Отравленный памятью (Манило) - страница 31

Злость добавила мне сил. Иду в подсобку, где хранятся мои нехитрые пожитки: чашка, толстовка, сменная обувь. Не найдя пакета, сгребаю вещи в охапку и, не оборачиваясь, ухожу из этого проклятого места, где меня уже ничего не держит. Пропади всё пропадом, ноги моей здесь больше не будет. Даже за покупками не приду — других магазинов, что ли, мало?!

— Кристиночка, уже уходишь? — Ох, этот писклявый голос будет сниться отныне мне в кошмарах. — Может быть, сходим, кофе выпьем?

Разворачиваюсь и смотрю на эту стерву, пытаясь не закричать и не вцепиться ей в волосы. До чего же лицемерное создание!

— Знаешь, что?

— Что? — спрашивает, хлопая круглыми «коровьими» глазами в обрамлении нарощенных ресниц.

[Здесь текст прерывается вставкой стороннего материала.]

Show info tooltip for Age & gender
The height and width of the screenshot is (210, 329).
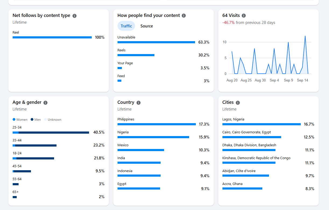point(45,103)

— А не пошла бы ты на хер?

Олеся стоит, открыв рот и нервно сжимая в руках папку с документами. Мне хочется вцепиться в её смоляные кудри, щедро залитые лаком для волос. Хочется выцарапать эти водянистые глазки, расцарапать лицо, но не могу доставить ей такого удовольствия. Покалечь я её, немедленно сюда приедет полиция и тогда вся эта идиотская ситуация примет совсем иной оборот. Пусть делают, что хотят — больше меня это не касается — сейчас нужно думать не только о своей обиде, но и о сыне. Должна быть примером для него, а не матерью, которую нужно проведывать в тюрьме.

Разворачиваюсь и, глубоко дыша, чтобы успокоиться, прохожу по торговому залу, всем своим видом показывая, в каком месте своего организма я видела эту клоаку. Возле выхода притулилась стойка с акционными шампунями. Недолго думая, поддеваю ногой шаткую конструкцию, и товар летит на пол с оглушающим шумом. Выхожу из магазина с гордо поднятой головой, а над дверью звенят колокольчики, и их печальный перезвон, словно реквием — последняя капля в сосуде моего отчаяния.

6. Арчи

Мы мчим по мокрым после дождя улицам в гости к моим родителям. Сегодня день рождения мамы, и это один из тех дней, когда не смогу отвертеться от визита в отчий дом. Но мне, по сравнению с Филом, грех жаловаться — меня любят. Порой, даже слишком.

Филин едет рядом, потому что ни один праздник в моей семье немыслим без него. С самого раннего детства он был рядом — и проводил в моей комнате дни и ночи, пока его невменяемая мамаша пропивала свою жизнь, продав некогда прекрасную душу зелёному змию.

Иза — мать Фила — всегда плевала на сына с высокой колокольни, накладывая попутно ещё и кучи морального дерьма, которые Филину приходилось и приходится разгребать с завидной регулярностью. Не знаю, где он терпение берёт на все её выходки. Я бы уже давно сдал её в какой-нибудь приют, где такой особе самое место. Пусть бы другие с ней возились, но он тянет эту лямку, словно невменяемый. Правда, в последнее время она вроде как завязала с выпивкой, но хорошим человеком и любящей родительницей ей уже не стать — слишком многое пропито, потеряно, продано.